Pertanyaanya bagaimana penderitaan dapat membuat kita lebih baik, lebih terkoneksi, baik vertikal (dengan Sang Pencipta). Maupun secara horizontal (dengan sesama).
Bagaimana memahami penderitaan sebagai sesuatu yang berharga (meaningful) dan bahkan bisa menciptakan rasa syukur.
Kita menyaksikan tingkat kriminalitas makin tinggi, penjara pun makin penuh. Namun diyakini tambahan penjara bukanlah solusi.
Tantangannya bagaimana menurunkan tingkat kriminalitas, seperti kampanye yang disampaikan oleh Kepolisian “ Turn Back Crime”. Ditemukan fakta – fakta yang miris: Indonesia punya predikat surga bagi para predator sex, yang mengancam anak – anak.
Apakah kita perlu ‘balas dendam” kepada para pelaku kriminal? Ternyata balas dendam hanyalah menambah permasalahan, dan menjadi sumber penyakit bagi siapapun yang memilikinya. Hidup yang sehat adalah memiliki pikiran positif dan terbebas dari pikiran dendam. Seribu kawan akan dianggap terlalu sedikit dan satu musuh akan dilihat sangat banyak.

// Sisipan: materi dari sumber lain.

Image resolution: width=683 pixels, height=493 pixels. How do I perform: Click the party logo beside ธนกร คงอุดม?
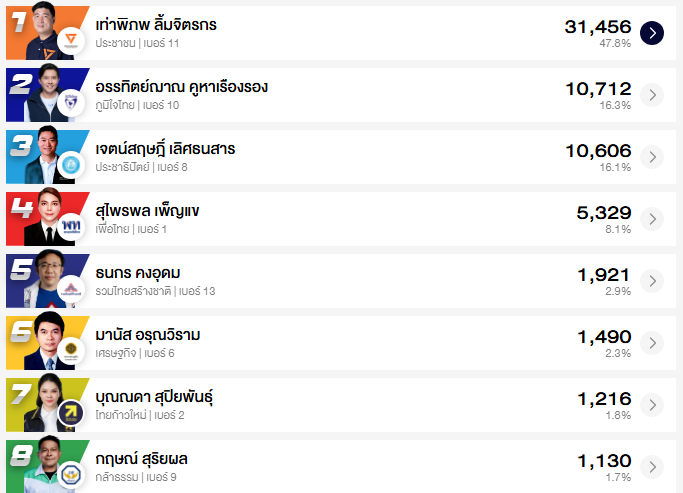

“Sharing” Dr. Mona Sugianto 24/2/21 di Komunitas Tai Chi Indonesia, memperlihatkan ada temuan sifat berupa kesadaran yang sejal awal manusia sudah memilikinya, yaitu “compassionate” – perasaan welas asih, yaitu bentuk cinta yang spesifik yang didasari keinginan dan tindakan yang tulus untuk mengurangi penderitaan orang lain. Posisi welas asih (compassionate) lebih luas, berada di atas cinta dan empati.
Rasa welas asih sudah ada dalam diri manusia sejak manusia ada. Juga di perkuat ajaran semua agama. Sifat ini mengontrol emosi manusia yang berlebihan dalam membela dirinya dan kelompoknya. Mengontrol dalam kecenderungan manusia menyalahkan pihak lain.
Welas asih memiliki pemahaman bahwa orang lain bisa menderita, seperti dapat dialami dirinya sendiri. Pemahaman ini menjadikan orang tidak cepat menyalahkan orang lain, apalagi memusuhi dan menyerang ataupun dendam.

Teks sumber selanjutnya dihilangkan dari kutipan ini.